== MATERIAL SUPPLIED

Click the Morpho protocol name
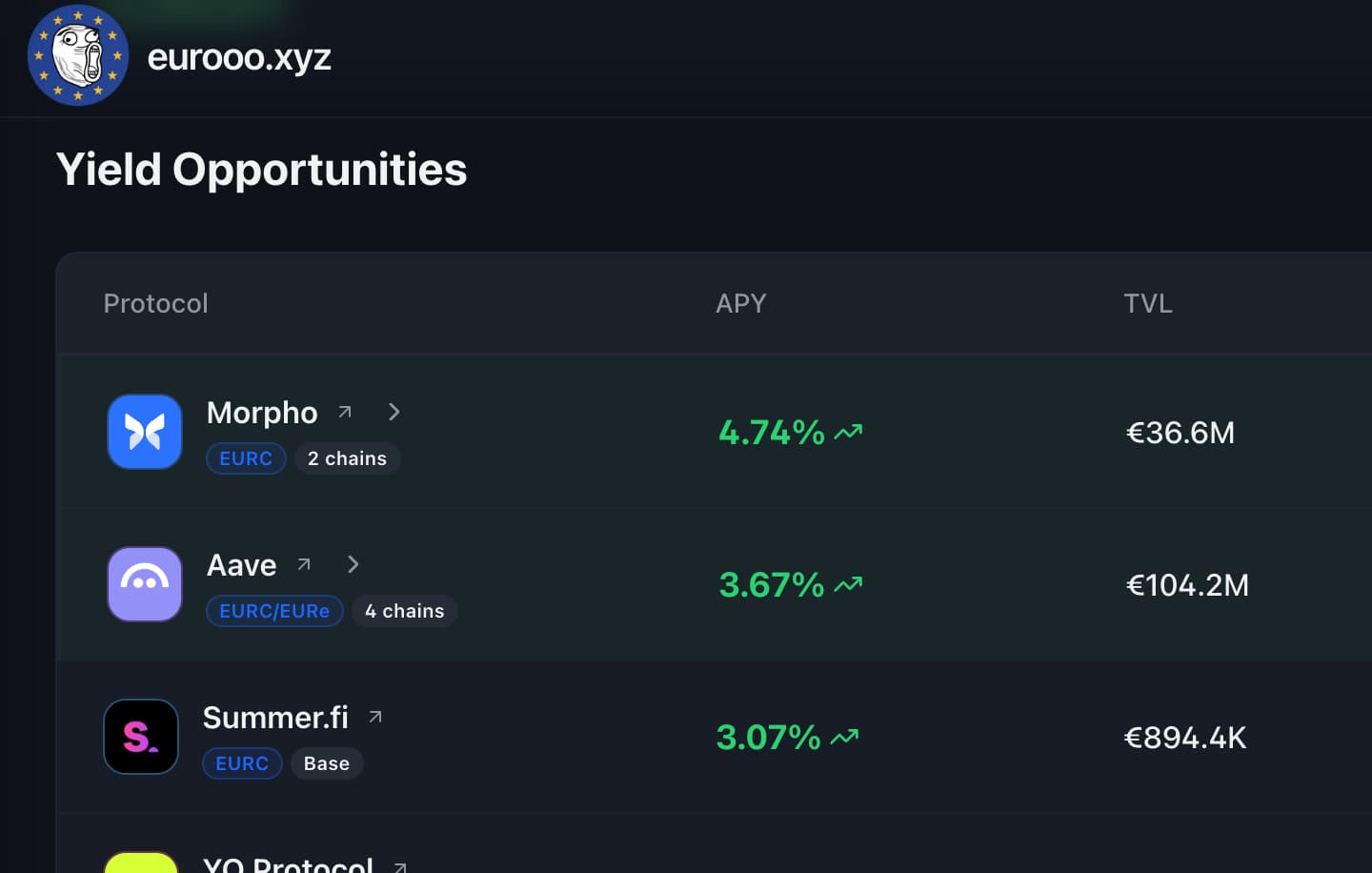click(x=262, y=413)
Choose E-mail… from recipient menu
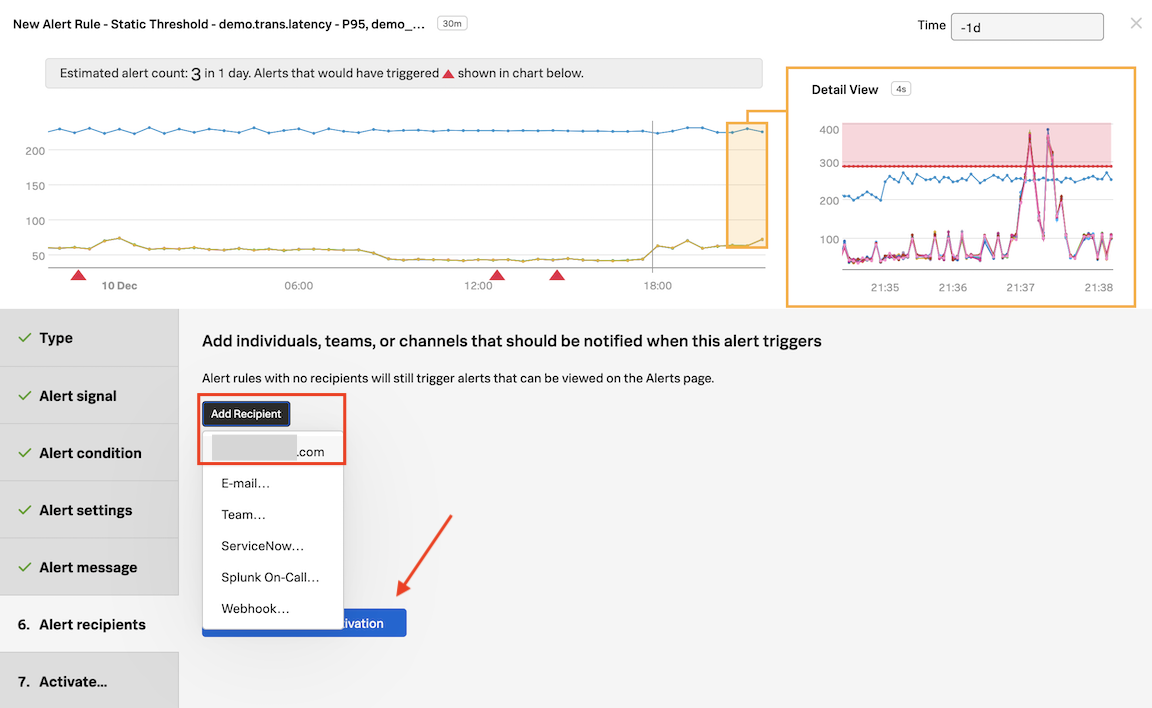Image resolution: width=1152 pixels, height=708 pixels. [x=246, y=483]
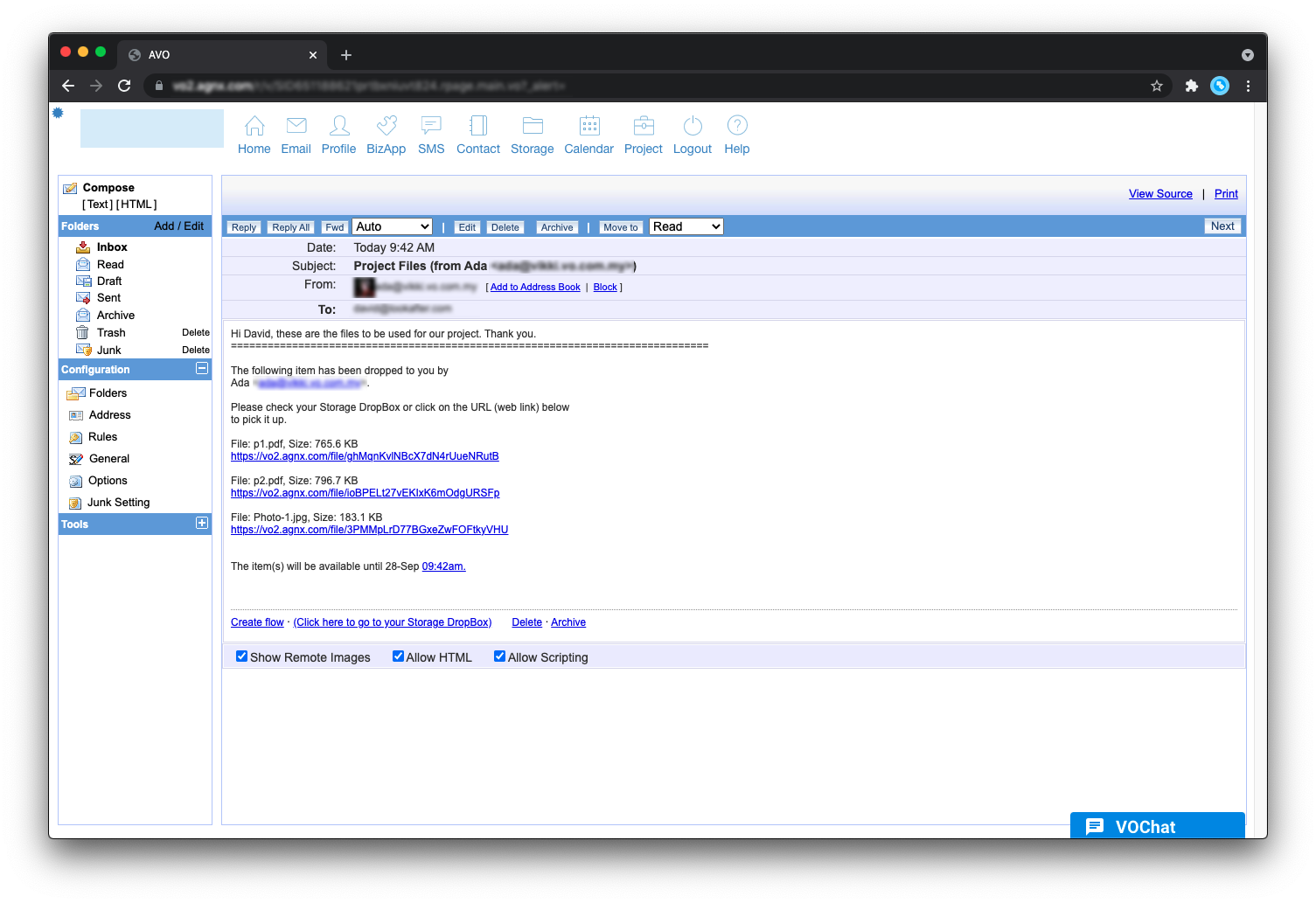This screenshot has width=1316, height=903.
Task: Select Junk Setting in Configuration
Action: (x=118, y=503)
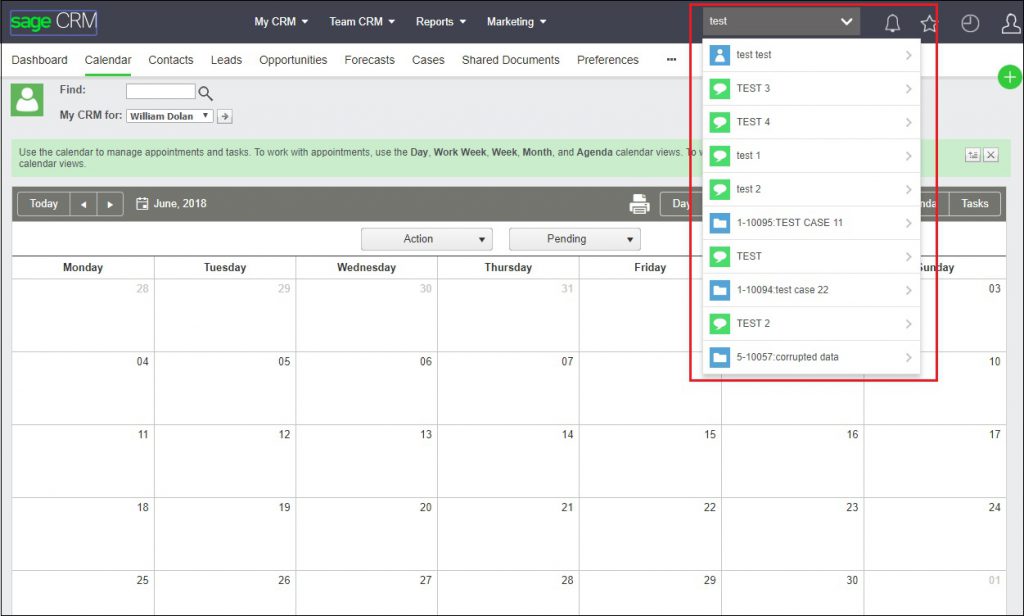Open recent items with the clock icon
This screenshot has height=616, width=1024.
tap(970, 22)
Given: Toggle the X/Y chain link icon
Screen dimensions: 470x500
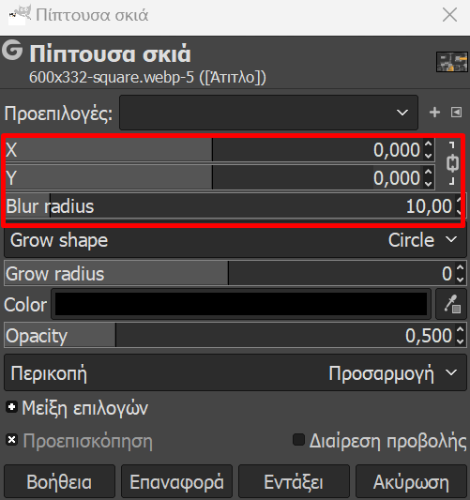Looking at the screenshot, I should point(452,163).
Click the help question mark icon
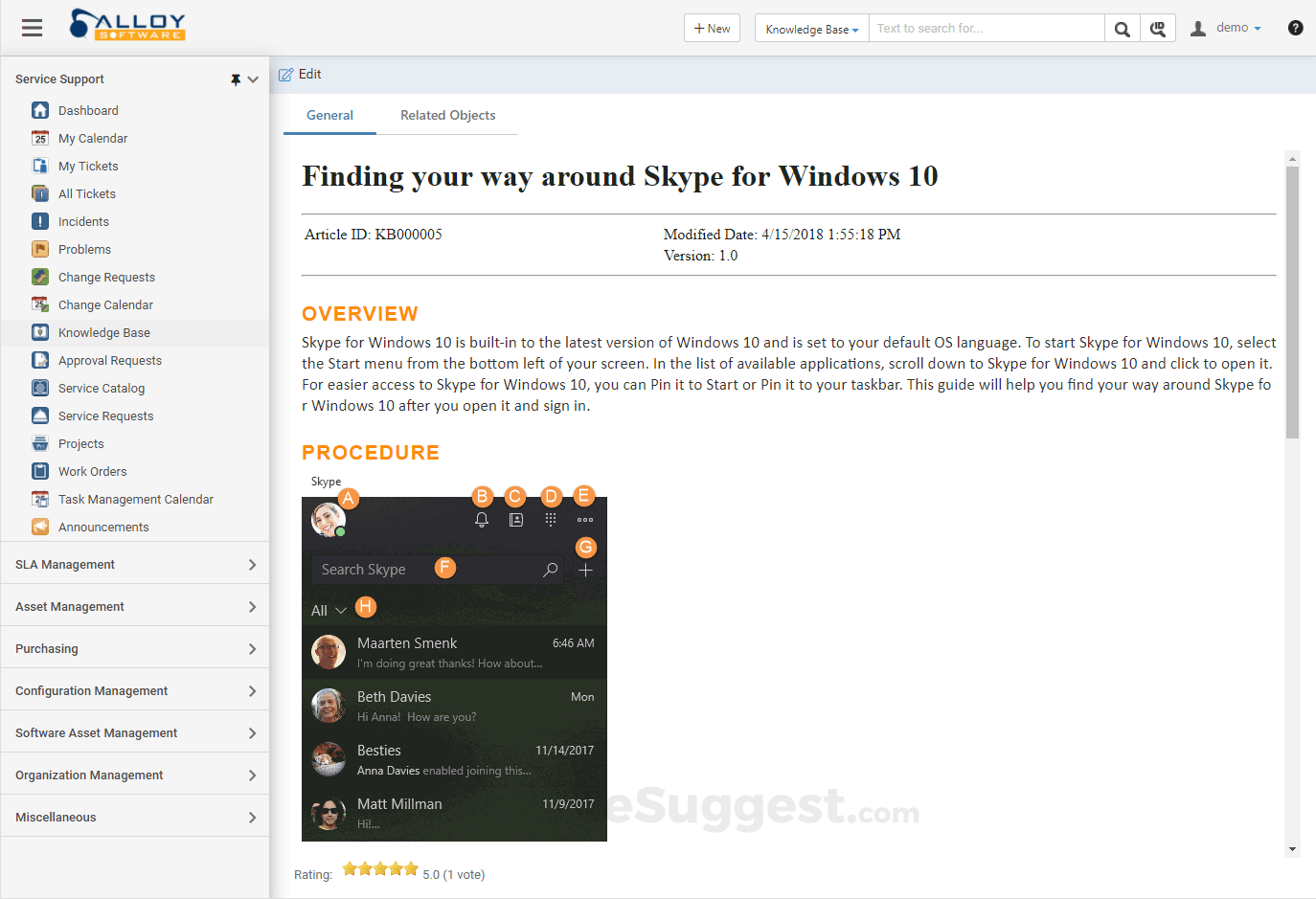1316x899 pixels. pyautogui.click(x=1295, y=28)
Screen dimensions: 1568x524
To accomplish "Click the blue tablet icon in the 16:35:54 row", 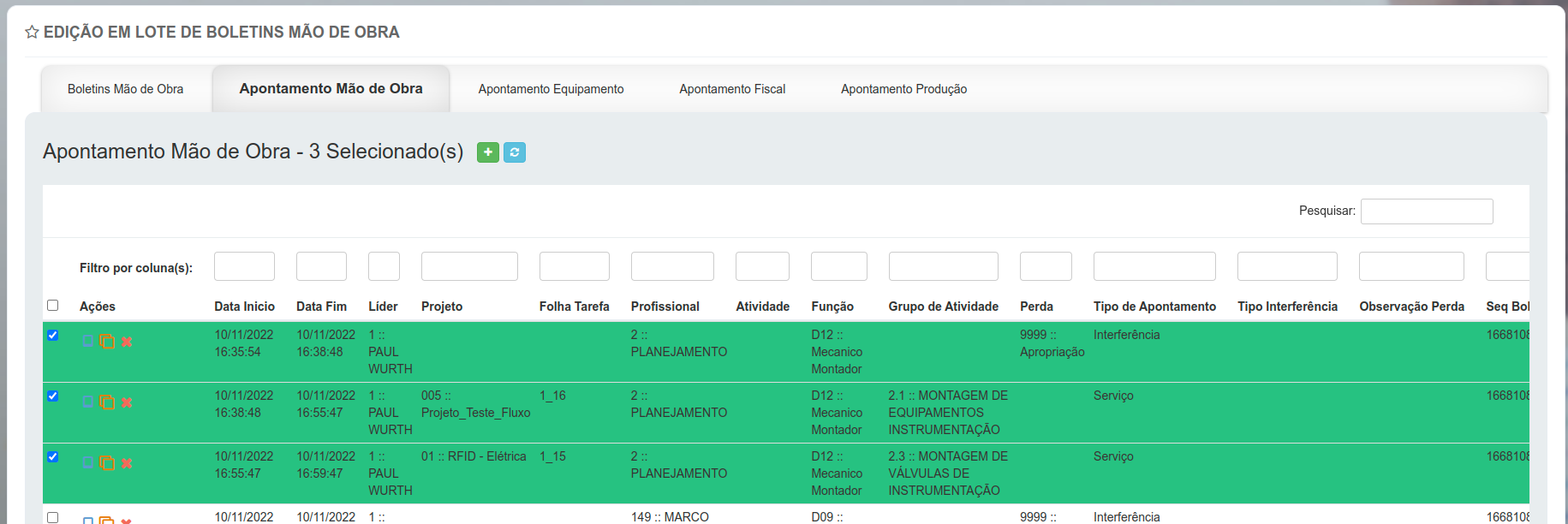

====

WHAT NEEDS TO BE DONE: The records need to be restated word for word, minus any images.

EXPECTED ANSWER:
Click the Morpho protocol name
click(x=262, y=413)
Choose E-mail… from recipient menu
Image resolution: width=1152 pixels, height=708 pixels. [x=246, y=483]
This screenshot has width=1316, height=903.
Task: Select Junk Setting in Configuration
Action: (x=118, y=503)
Open recent items with the clock icon
This screenshot has height=616, width=1024.
tap(970, 22)
Given: Toggle the X/Y chain link icon
Screen dimensions: 470x500
Looking at the screenshot, I should point(452,163).
Click the help question mark icon
1316x899 pixels. pyautogui.click(x=1295, y=28)
Screen dimensions: 1568x524
To accomplish "Click the blue tablet icon in the 16:35:54 row", 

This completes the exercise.